Wanita tried to help me understand what to do, so I could enjoy our day at the beach as much as she did, but I had a hard time getting the hang of jumping waves. I spit out a lot of salty water that morning.
After a time of digesting the delicious picnic, I left my colleagues in the shade of the palm tree and headed back to the water.
When I reached the sand about ten yards from the shoreline, I stretched out my mat; dropped my beach towel displaying a huge, colorful butterfly; and slipped off my flip-flops. “Yeow!” The beastly hot afternoon sun had turned the grains of sand into tiny firebrands.

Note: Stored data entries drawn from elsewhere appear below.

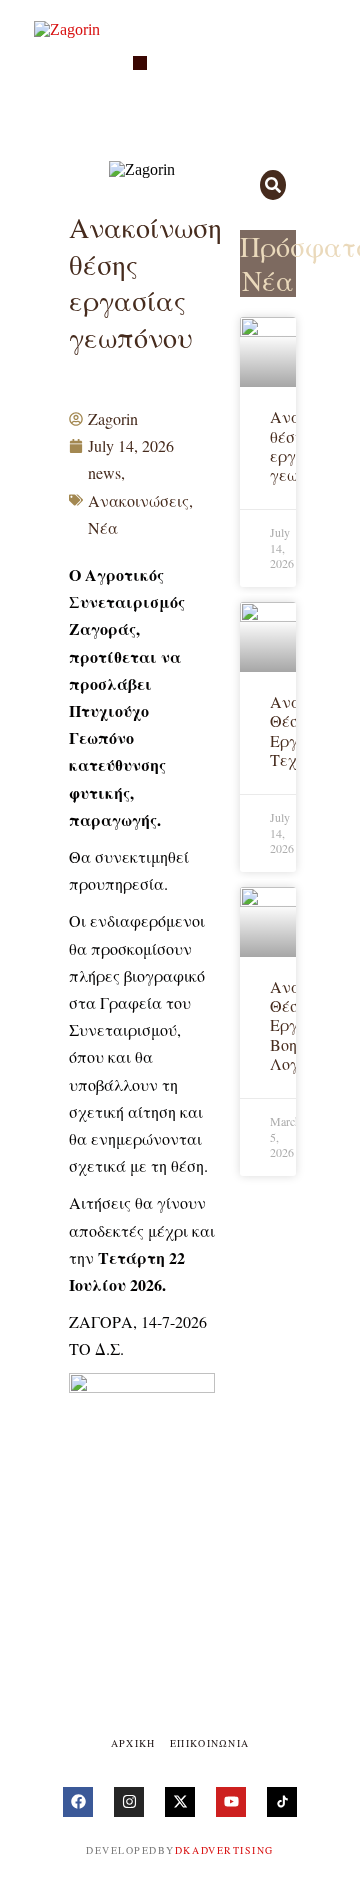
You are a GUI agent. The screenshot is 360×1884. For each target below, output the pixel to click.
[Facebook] (78, 1802)
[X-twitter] (180, 1802)
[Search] (273, 185)
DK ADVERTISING (224, 1850)
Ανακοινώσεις (138, 500)
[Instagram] (129, 1802)
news (104, 472)
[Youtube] (231, 1802)
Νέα (103, 527)
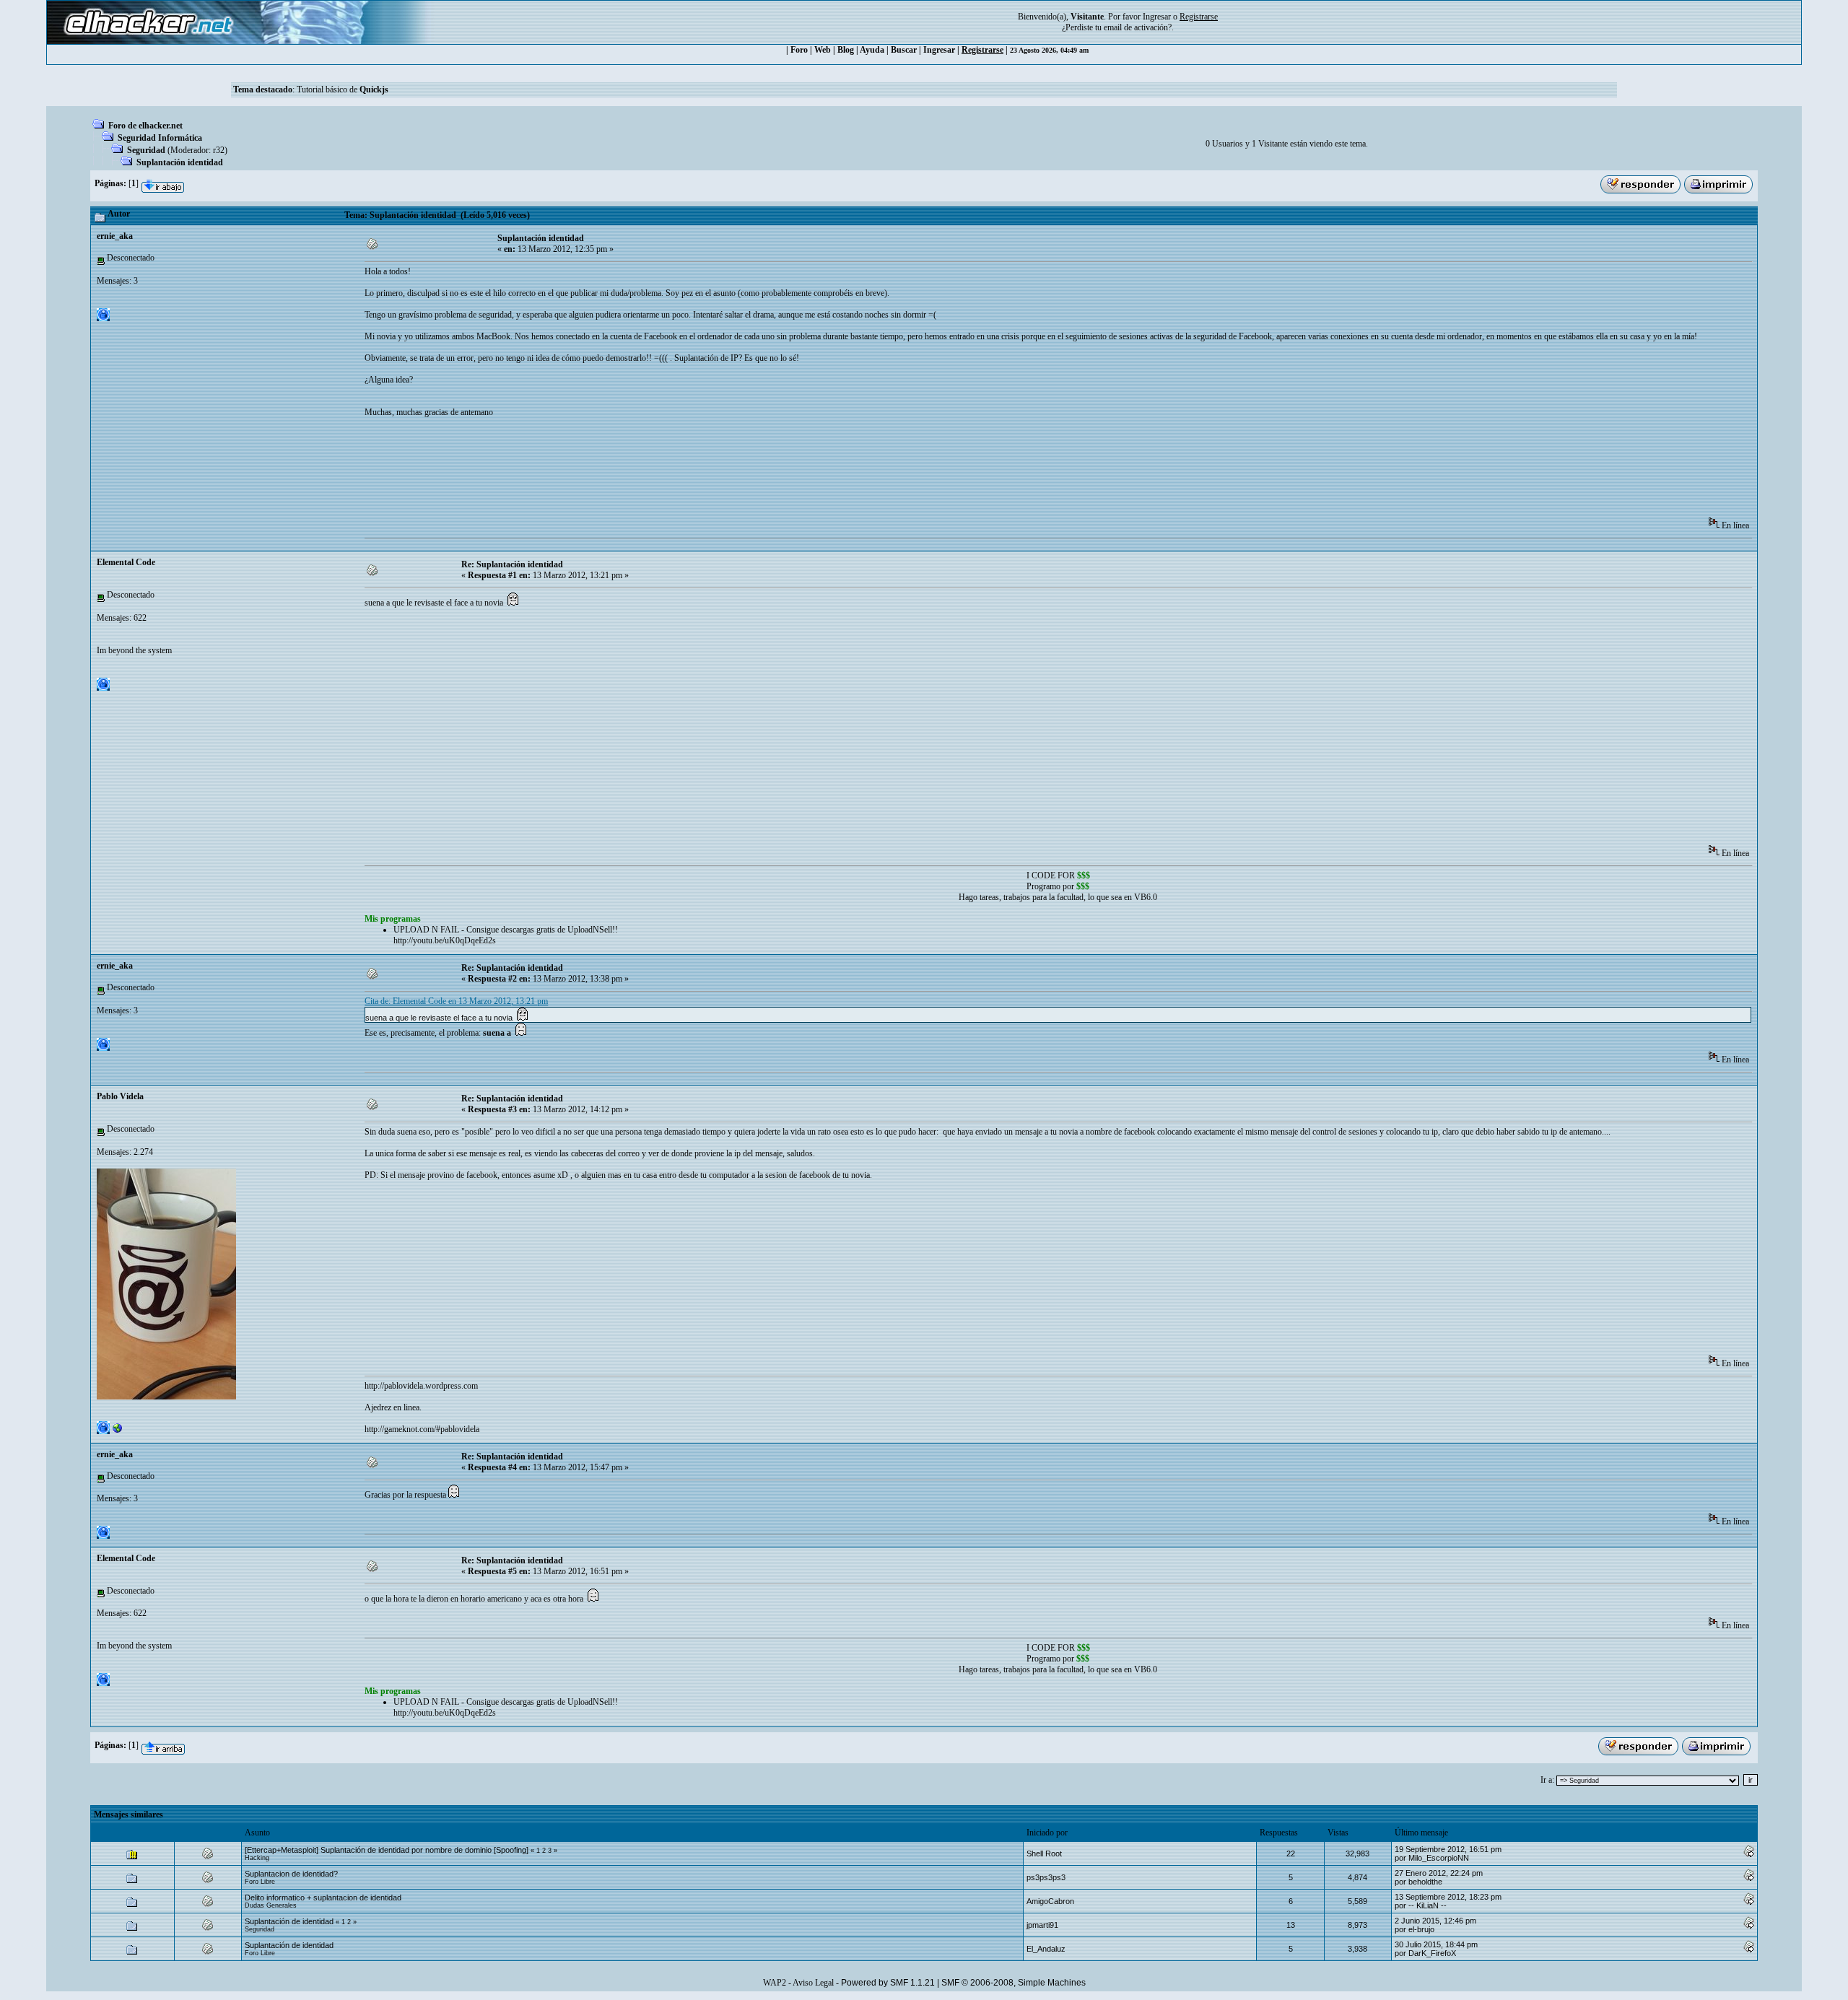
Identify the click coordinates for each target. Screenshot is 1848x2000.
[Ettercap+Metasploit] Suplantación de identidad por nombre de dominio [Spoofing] (386, 1850)
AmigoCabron (1050, 1901)
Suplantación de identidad (289, 1921)
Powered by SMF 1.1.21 (888, 1983)
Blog (845, 50)
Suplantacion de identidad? (291, 1873)
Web (822, 50)
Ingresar (1157, 17)
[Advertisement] (627, 472)
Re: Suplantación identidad (512, 564)
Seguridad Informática (160, 138)
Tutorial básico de (342, 89)
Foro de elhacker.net (145, 126)
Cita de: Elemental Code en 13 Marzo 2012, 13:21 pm (456, 1001)
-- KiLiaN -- (1427, 1905)
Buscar (904, 50)
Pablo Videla (120, 1096)
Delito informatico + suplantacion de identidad (323, 1897)
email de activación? (1138, 27)
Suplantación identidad (179, 162)
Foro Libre (260, 1881)
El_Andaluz (1046, 1948)
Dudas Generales (271, 1905)
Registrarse (982, 50)
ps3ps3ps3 (1046, 1877)
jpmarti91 (1042, 1925)
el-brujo (1421, 1929)
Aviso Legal (813, 1983)
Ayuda (872, 50)
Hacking (257, 1857)
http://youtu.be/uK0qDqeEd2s (444, 940)
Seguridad (146, 150)
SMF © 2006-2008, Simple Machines (1013, 1983)
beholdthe (1425, 1881)
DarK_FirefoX (1432, 1953)
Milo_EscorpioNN (1438, 1857)
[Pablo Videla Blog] (117, 1431)
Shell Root (1044, 1853)
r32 (219, 150)
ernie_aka (115, 236)
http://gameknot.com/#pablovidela (422, 1429)
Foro (799, 50)
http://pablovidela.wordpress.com (421, 1386)
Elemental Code (126, 562)
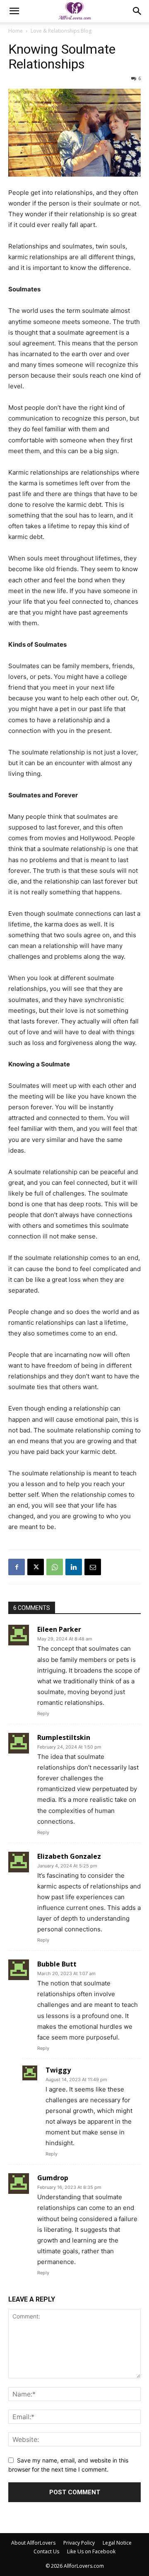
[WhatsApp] (54, 1567)
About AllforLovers (33, 2542)
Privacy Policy (79, 2542)
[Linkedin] (73, 1567)
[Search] (137, 11)
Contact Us (46, 2551)
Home (15, 30)
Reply (43, 1713)
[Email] (92, 1567)
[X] (35, 1567)
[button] (14, 11)
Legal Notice (117, 2542)
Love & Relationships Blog (61, 30)
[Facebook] (16, 1567)
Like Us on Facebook (91, 2551)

Yeowing all the way, I sprinted into the water.
Once the water had soothed the burning soles of my feet, I waded back to the morning’s position in search of a wave. Seeing one about a football field’s distance behind me, I quickly reviewed Wanita’s instructions.
The thing is, I never understood the “why” of her insistence that I not stand my ground to just wait for another wave, if I didn’t feel like jumping. It seemed to me that I could just wait for the next one. You know, like missing the 9:02 AM subway and waiting for the 9:12? What if I wasn’t ready for this wave that had begun its journey to the shore? Couldn’t I just leave it?
I turned to face the shore, anticipating the pressure of the oncoming wave behind me. Every few seconds I glanced over my shoulder to assess the huge wave’s progress. Hmmm? The closer it came, the bigger it looked. Should I just let this whopper of a wave go this time?
I considered the consequences of ignoring the veteran missionary’s instruction. Before I figured out the repercussions, the wave hit me full-force. Salty water poured into my mouth. I’d been unable to recover from the gasp in time.
Thoughts of regret mingled with a strange sensation of calm. I held the water in my mouth, knowing that to swallow it would mean vomiting it back up. The underwater voyage to the shore seemed to take forever. I desperately needed to breathe.
Finally, I could wait no longer. I breathed in through my nose. Feeling the sting of the salt water, I had only one thought. Okay, now, I’m drowning. I waited to see what it felt like to die.
I took a couple more breaths and waited for death. The underwater world held an eerie silence. I remember being puzzled that I didn’t even feel like fighting it. Shouldn’t I be thrashing around, trying to get to the surface?
Immediately after that thought, the powerful wave gave a last mighty heave and thrust my limp form across the rough sand of the beach.
I felt the abrasive sand cross my face. Stunned, I tried to bring my knees up under me; but before I got a grip in the sand, the push of the follow-up wave shoved me higher, flattening me again.
Hearing Wanita’s approach, I turned and spit out the water I’d been holding. “I didn’t drown,” I said as she grabbed my arm to help me up. “Guess you’re right; I can’t just stand there.”
Yesterday morning, the above experience flooded into my thoughts in answer to my growing anxiety. As I contemplated all the technological stuff I still had to learn to meet my new goals, I told the Lord that it felt like I’d just been hit by a gigantic wave.
The memory of this day let me know that the Lord didn’t intend to let me drown now, anymore than He did that summer’s day in 1980. In addition, my anxiety would be eased if I learned from that lesson. Trust in those who have gone before me in this journey, and do what they say to do. I can learn the “why’s” as I go along; no need to understand it all before jumping the wave.
How about you? Feeling like you’re in over your head when thinking about the goals you’ve set for 2015?
Just take a deep breath; if you will give your goals step-by-step sub-points, you don’t have to learn it all at once.
You can do it! Don’t just stand there; jump that wave!